DATASET RECORDS ▸
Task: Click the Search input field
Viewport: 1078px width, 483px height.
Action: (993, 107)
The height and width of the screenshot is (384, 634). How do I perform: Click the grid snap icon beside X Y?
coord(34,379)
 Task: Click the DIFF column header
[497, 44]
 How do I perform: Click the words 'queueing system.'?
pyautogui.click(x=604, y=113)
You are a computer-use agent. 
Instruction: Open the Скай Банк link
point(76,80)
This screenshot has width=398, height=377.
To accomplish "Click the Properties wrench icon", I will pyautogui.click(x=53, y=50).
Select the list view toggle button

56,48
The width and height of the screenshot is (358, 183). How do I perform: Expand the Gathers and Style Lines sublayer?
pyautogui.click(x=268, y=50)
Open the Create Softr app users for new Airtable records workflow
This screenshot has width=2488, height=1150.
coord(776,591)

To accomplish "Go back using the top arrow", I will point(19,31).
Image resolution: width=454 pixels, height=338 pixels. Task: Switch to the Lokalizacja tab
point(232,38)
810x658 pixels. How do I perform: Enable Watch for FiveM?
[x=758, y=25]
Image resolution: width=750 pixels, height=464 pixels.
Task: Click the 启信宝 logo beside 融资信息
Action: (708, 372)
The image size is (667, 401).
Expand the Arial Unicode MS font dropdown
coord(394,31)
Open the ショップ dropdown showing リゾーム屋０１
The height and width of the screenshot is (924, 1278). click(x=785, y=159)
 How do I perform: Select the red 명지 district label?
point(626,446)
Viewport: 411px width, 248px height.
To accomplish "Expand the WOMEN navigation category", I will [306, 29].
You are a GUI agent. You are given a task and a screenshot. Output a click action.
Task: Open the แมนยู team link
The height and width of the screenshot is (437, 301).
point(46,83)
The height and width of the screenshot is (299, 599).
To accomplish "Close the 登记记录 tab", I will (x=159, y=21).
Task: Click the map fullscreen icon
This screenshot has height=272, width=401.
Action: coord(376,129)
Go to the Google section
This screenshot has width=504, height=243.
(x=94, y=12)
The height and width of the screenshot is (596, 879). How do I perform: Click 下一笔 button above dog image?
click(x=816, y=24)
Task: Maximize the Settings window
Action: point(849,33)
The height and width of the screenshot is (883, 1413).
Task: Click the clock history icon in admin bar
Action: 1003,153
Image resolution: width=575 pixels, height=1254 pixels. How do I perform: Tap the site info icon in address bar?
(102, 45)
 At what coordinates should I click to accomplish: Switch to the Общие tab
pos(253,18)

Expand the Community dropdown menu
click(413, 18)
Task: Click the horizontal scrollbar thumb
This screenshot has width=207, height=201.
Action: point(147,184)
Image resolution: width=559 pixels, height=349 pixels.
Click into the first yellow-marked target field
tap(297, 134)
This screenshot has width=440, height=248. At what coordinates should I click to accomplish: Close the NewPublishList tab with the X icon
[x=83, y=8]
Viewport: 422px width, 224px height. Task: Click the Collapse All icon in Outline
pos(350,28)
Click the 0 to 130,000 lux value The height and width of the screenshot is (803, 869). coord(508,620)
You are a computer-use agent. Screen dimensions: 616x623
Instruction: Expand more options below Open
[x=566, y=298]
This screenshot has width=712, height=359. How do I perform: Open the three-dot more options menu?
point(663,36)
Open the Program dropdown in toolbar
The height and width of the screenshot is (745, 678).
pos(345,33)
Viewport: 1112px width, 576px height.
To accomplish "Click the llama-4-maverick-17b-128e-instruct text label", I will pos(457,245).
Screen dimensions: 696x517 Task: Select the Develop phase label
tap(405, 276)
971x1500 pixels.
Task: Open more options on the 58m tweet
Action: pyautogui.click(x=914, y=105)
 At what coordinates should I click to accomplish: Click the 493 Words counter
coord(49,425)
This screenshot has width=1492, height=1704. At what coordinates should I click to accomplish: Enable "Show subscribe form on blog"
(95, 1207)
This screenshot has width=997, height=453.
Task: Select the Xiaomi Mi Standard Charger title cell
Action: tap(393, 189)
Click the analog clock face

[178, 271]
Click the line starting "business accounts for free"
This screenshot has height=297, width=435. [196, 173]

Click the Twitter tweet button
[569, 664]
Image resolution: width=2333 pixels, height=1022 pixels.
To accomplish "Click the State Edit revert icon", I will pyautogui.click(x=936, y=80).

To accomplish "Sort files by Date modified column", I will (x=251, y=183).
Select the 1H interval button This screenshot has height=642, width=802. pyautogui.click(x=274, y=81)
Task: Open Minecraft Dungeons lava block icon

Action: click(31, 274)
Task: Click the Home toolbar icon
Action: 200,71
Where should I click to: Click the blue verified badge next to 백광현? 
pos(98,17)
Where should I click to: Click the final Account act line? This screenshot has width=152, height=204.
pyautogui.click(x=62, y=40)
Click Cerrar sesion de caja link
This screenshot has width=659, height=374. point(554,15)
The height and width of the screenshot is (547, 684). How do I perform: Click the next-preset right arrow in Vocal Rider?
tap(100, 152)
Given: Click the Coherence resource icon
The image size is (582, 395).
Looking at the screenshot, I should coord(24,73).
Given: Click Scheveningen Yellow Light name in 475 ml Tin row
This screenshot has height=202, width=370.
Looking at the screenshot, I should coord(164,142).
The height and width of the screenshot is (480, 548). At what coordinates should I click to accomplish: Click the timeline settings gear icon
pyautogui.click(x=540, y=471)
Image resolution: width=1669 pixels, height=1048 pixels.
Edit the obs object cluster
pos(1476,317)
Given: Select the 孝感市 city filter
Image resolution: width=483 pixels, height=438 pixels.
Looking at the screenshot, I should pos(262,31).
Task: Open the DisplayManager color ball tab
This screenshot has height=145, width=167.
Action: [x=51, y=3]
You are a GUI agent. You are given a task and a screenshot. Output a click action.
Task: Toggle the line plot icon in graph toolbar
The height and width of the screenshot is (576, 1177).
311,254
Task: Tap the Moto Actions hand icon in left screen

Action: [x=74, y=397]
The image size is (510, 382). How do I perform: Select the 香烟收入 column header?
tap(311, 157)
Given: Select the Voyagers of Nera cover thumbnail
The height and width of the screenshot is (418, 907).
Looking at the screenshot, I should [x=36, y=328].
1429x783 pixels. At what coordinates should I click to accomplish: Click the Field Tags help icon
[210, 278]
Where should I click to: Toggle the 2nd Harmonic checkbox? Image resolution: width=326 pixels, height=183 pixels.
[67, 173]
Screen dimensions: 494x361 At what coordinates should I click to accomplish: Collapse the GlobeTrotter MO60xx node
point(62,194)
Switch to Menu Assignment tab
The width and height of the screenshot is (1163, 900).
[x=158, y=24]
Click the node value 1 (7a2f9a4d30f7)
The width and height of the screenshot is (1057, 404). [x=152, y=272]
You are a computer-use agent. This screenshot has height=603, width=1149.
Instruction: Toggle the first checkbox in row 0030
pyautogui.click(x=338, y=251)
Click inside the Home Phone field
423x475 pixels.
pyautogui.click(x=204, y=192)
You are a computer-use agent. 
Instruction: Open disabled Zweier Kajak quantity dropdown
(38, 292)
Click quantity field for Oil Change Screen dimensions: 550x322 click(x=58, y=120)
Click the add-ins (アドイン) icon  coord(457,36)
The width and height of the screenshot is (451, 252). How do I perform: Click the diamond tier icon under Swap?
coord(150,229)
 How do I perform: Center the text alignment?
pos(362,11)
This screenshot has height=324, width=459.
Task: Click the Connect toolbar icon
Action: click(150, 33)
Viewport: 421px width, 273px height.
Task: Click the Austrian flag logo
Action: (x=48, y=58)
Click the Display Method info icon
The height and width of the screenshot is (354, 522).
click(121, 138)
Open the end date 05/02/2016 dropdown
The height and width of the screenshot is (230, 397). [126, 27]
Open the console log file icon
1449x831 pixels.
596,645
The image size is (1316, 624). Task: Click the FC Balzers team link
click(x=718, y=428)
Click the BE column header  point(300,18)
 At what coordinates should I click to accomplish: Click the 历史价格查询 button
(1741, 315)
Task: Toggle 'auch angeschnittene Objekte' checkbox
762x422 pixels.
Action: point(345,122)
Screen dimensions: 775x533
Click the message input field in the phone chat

WHAT IS NEEDED ▸ Please print everything from the start of the material above down to the line containing "(x=94, y=12)", with both ends included and every line unchanged.

RESULT OF THIS EXERCISE ▸
Task: Click the Search input field
Viewport: 1078px width, 483px height.
Action: (993, 107)
The height and width of the screenshot is (384, 634). How do I perform: Click the grid snap icon beside X Y?
coord(34,379)
 Task: Click the DIFF column header
[497, 44]
 How do I perform: Click the words 'queueing system.'?
pyautogui.click(x=604, y=113)
You are a computer-use agent. 
Instruction: Open the Скай Банк link
point(76,80)
This screenshot has width=398, height=377.
To accomplish "Click the Properties wrench icon", I will pyautogui.click(x=53, y=50).
Select the list view toggle button

56,48
The width and height of the screenshot is (358, 183). How do I perform: Expand the Gathers and Style Lines sublayer?
pyautogui.click(x=268, y=50)
Open the Create Softr app users for new Airtable records workflow
This screenshot has width=2488, height=1150.
coord(776,591)

To accomplish "Go back using the top arrow", I will point(19,31).
Image resolution: width=454 pixels, height=338 pixels. Task: Switch to the Lokalizacja tab
point(232,38)
810x658 pixels. How do I perform: Enable Watch for FiveM?
[x=758, y=25]
Image resolution: width=750 pixels, height=464 pixels.
Task: Click the 启信宝 logo beside 融资信息
Action: (708, 372)
The image size is (667, 401).
Expand the Arial Unicode MS font dropdown
coord(394,31)
Open the ショップ dropdown showing リゾーム屋０１
The height and width of the screenshot is (924, 1278). click(x=785, y=159)
 How do I perform: Select the red 명지 district label?
point(626,446)
Viewport: 411px width, 248px height.
To accomplish "Expand the WOMEN navigation category", I will [306, 29].
You are a GUI agent. You are given a task and a screenshot. Output a click action.
Task: Open the แมนยู team link
The height and width of the screenshot is (437, 301).
point(46,83)
The height and width of the screenshot is (299, 599).
To accomplish "Close the 登记记录 tab", I will (x=159, y=21).
Task: Click the map fullscreen icon
This screenshot has height=272, width=401.
Action: coord(376,129)
Go to the Google section
This screenshot has width=504, height=243.
(x=94, y=12)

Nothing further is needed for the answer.